• Problem: Print verbatim every line starting at the one that contains "Task: Click the issues count number 4" and ending at the final line of the records; include both endpoints.

• Material for this exercise:

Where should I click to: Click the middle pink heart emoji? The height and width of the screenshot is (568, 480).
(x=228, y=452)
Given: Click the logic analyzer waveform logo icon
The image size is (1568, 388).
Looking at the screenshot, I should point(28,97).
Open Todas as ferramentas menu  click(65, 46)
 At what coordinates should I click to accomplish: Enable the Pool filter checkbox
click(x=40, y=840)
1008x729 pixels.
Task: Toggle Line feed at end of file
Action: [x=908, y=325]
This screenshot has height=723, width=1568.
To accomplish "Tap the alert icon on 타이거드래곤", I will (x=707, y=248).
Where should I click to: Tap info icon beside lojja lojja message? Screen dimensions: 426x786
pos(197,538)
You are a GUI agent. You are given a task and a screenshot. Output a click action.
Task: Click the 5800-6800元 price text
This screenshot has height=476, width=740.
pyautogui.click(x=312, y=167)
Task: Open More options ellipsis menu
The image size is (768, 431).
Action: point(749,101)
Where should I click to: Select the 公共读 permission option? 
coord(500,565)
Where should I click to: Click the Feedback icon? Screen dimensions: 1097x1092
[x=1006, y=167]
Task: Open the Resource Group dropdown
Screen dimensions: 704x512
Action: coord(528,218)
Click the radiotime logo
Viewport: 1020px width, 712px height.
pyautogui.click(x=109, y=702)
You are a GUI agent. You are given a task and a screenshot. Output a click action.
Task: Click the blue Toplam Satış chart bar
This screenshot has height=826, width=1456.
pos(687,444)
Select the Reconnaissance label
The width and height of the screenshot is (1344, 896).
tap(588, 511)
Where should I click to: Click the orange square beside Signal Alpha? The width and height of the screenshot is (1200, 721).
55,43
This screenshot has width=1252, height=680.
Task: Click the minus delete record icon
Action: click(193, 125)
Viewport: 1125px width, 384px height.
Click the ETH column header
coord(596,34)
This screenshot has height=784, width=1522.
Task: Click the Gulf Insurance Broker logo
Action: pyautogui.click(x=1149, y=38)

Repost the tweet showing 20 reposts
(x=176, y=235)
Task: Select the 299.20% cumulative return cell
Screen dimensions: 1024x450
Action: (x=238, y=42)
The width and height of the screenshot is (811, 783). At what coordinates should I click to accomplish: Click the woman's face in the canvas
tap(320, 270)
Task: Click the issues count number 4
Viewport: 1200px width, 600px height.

• Solution to the exercise:
Task: Click the issues count number 4
Viewport: 1200px width, 600px height.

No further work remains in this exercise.